Et me voici dans ma voiture, sur l’autoroute, au-dessus du lac, piste de droite, un camion me fait les phares: je ne conduis pas assez vite (tantôt, je ne marchais pas assez vite).
De retour au bureau, j’ouvre une Samsonite de 1978, celle-là même que Monpère apportait dans les avions Helsinki-Genève lorsque j’étais enfant; elle est pleine de bières achetées hier soir à Budapest par les déménageurs hongrois, des Krusovice, des Kozelé et des Soproni. J’éteins la lumière dans l’arrière-boutique et je regarde un documentaire sur le boudhisme birman dans la plaine de l’Irrawaddy.
Art
Avec les Hongrois à Montreux dans l’entrepôt de Monpère où j’enferme dans des cartons à banane une collection de trois cent catalogues des ventes aux enchères Sotheby’s.
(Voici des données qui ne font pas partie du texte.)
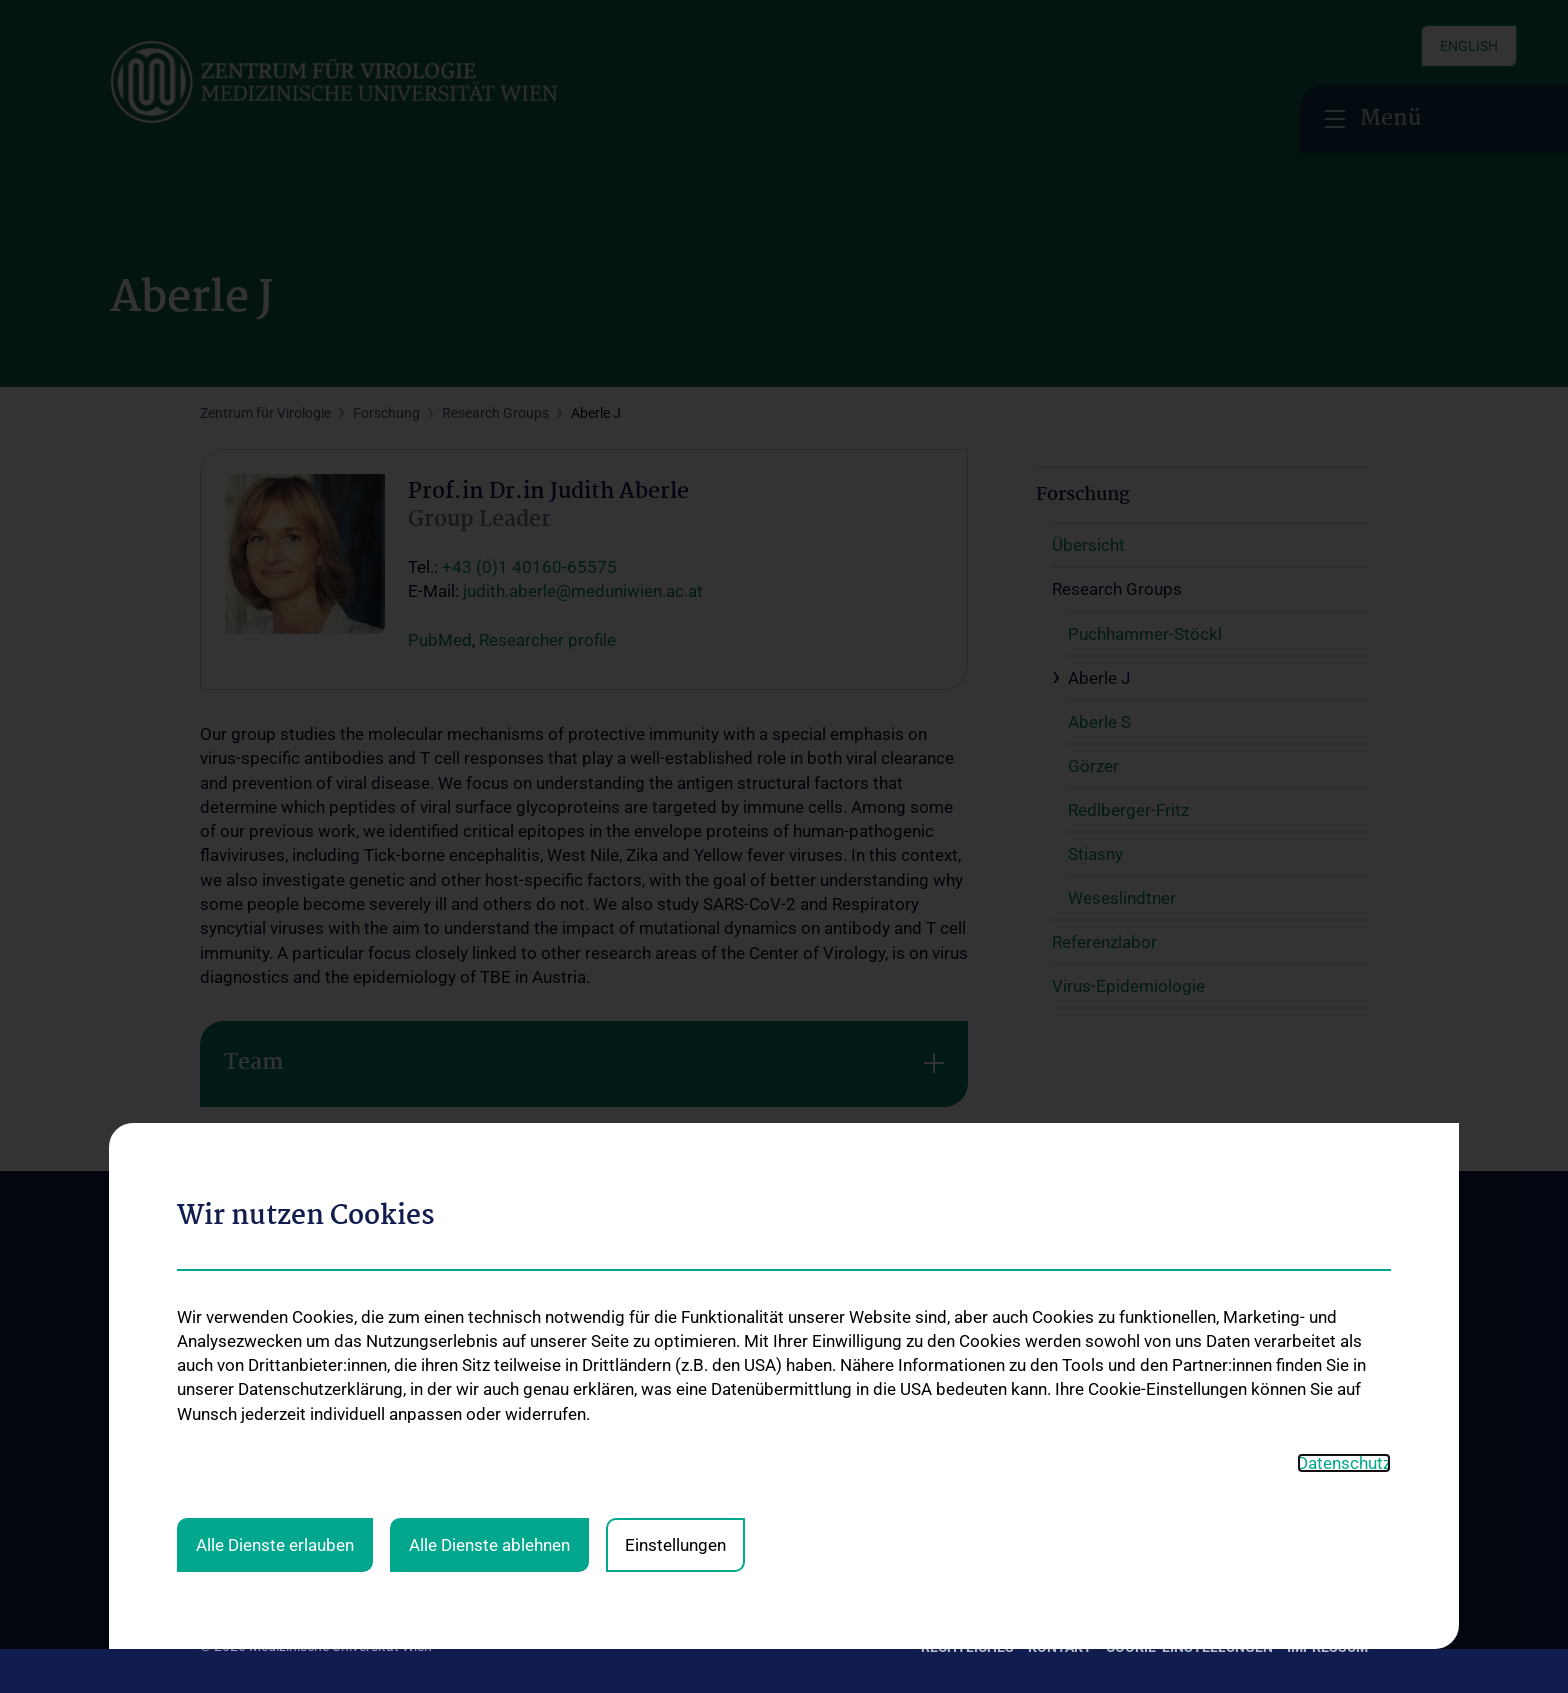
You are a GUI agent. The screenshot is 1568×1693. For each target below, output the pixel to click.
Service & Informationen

Le numéro 17 de 1999 proposait à la vente l’une des Fontaines de Marcel Duchamp, c’est à dire le pissoir signé R. Mutt en 1917, ou plutôt sa réplique, l’objet qui mit fin à l’art (et nous introduisit dans ce non-sens que représente, dans la plupart des cas, l’art contemporain — je ne dis pas “la peinture contemporaine”) pour un prix de départ de 1,5 million de dollars US.